Publicado por Andrea Fu em 01/06/2011
Eu adoro ballet, mas entendo porque ele é tão mal visto por muitas pessoas: tem gente que interpreta mal seu papel no palco. Gente que não interpreta nada e ainda consegue ter a performance de um vegetal. Confesso que, em meus breves anos como bailarina também era assim, por falta de conhecimento e de maturidade para conhecer o verdadeiro papel da (o) bailarina (o).
O ballet, felizmente, não é só dança. É interpretação, é atuação, uma representação dramatica da dança. É como tocar piano, sentindo cada nota tocada, ou fazer uma peça teatral, interpretando cada ação e emoção. Um bom ballet conta uma história, uma fábula, uma angústia e desejo, o medo, o belo, o perfeito e o imperfeito do perfeito.
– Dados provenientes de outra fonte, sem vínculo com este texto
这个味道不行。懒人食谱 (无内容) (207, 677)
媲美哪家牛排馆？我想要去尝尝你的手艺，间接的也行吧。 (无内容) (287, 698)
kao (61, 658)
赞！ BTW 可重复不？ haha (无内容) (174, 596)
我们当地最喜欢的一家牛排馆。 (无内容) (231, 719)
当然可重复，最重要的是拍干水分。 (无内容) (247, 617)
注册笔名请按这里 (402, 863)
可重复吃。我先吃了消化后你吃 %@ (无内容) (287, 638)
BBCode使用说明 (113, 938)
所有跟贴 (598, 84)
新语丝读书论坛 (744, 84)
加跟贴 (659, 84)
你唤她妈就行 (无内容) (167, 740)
Pra quem não entendeu lhufas e bulhufas do que disse, basta assistir Cisne Negro que, apesar de um filme comum, dá a idéia do que é sentir o ballet como expectador e como bailarino mesmo (exageradamente falando).
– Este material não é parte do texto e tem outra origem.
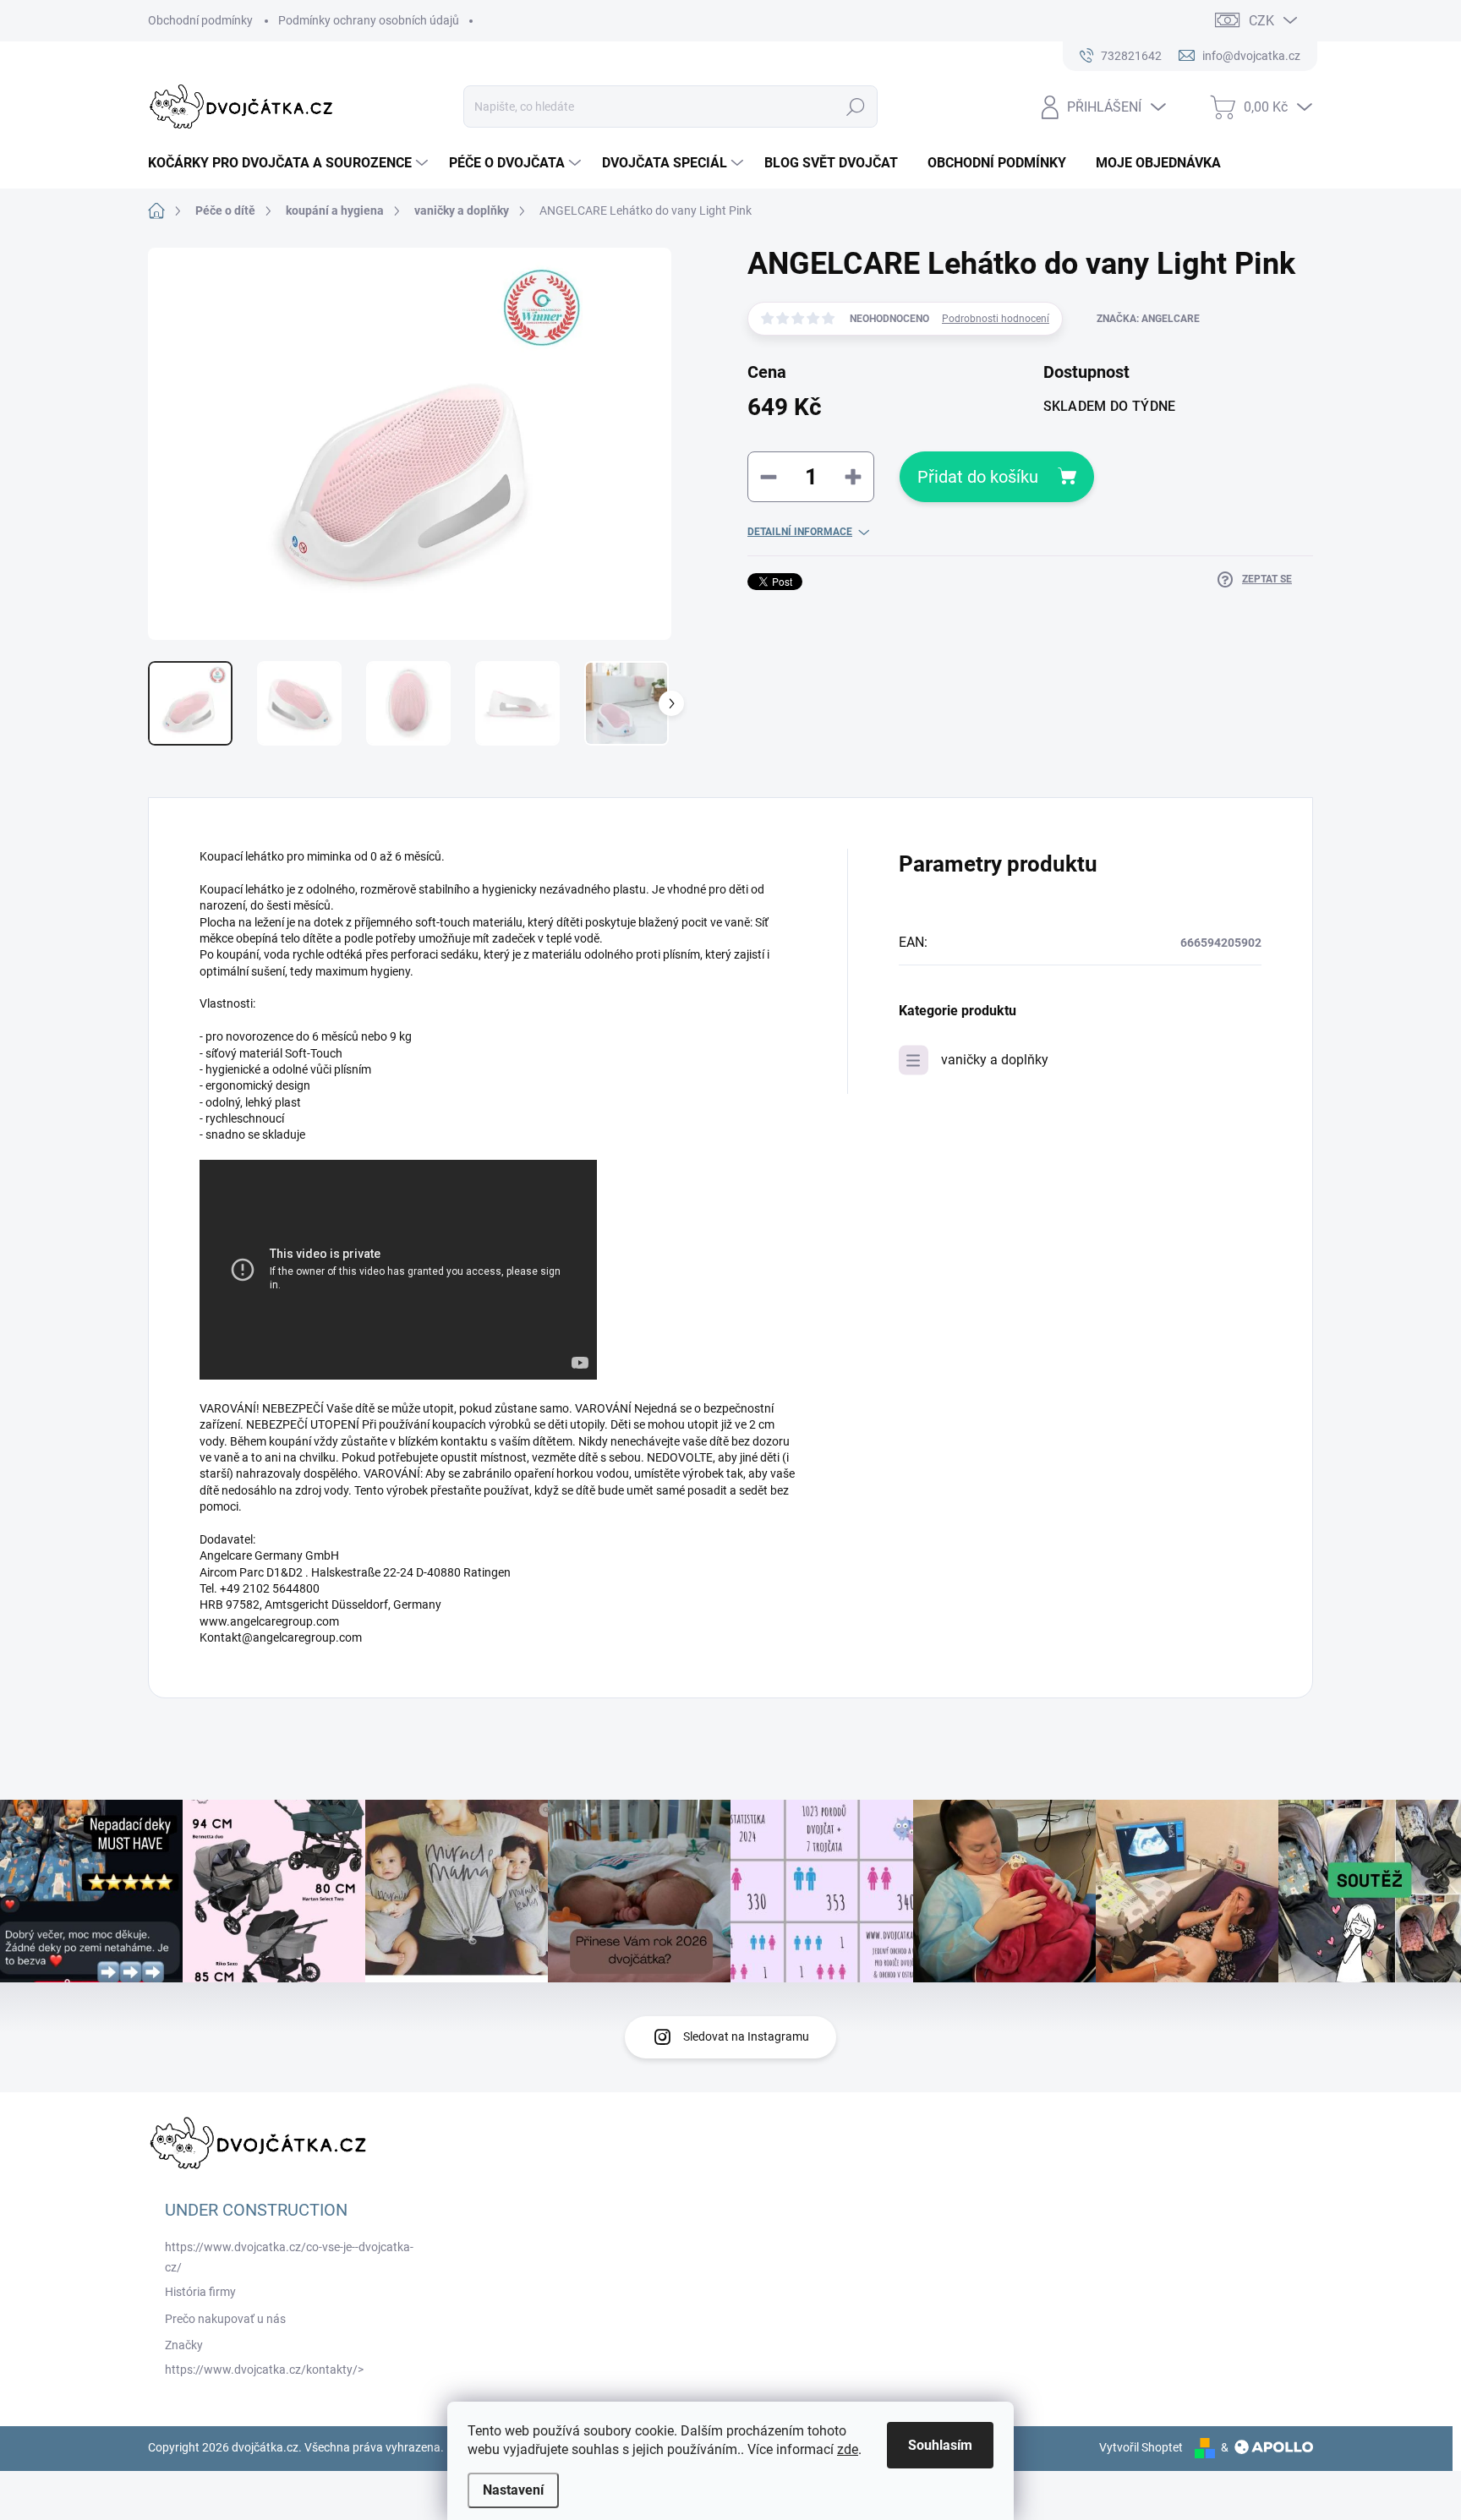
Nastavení (513, 2490)
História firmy (200, 2292)
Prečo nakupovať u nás (225, 2319)
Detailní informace (799, 532)
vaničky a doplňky (994, 1060)
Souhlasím (940, 2445)
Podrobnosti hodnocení (995, 319)
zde (847, 2449)
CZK (1261, 21)
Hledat (856, 106)
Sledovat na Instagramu (746, 2036)
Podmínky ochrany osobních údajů (368, 20)
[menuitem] (290, 163)
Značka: (1148, 319)
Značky (184, 2345)
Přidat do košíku (977, 477)
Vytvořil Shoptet (1141, 2447)
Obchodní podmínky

Não basta ter ponta, sr bailarino, sra bailarina. Não basta fazer um lindo pliè ou um perfeito pas de basque. Não basta usar as pernas em todas as posições básicas ou levantá-la o mais alto que o corpo consiga para representar a leveza e suavidade do seu próprio corpo. Muito menos, basta contar até 8, a cada passo oitavado que se dá. É preciso ouvir, sentir, entender e interpretar a música.
É uma pena que haja bailarinos tão ruins quanto sua propria dança… somente uma dança. Sem maturidade, sem som, sem nada além das pernas pro ar e da magreza exagerada. Um Pliè que o expectador nunca vai entender… ou querer ver.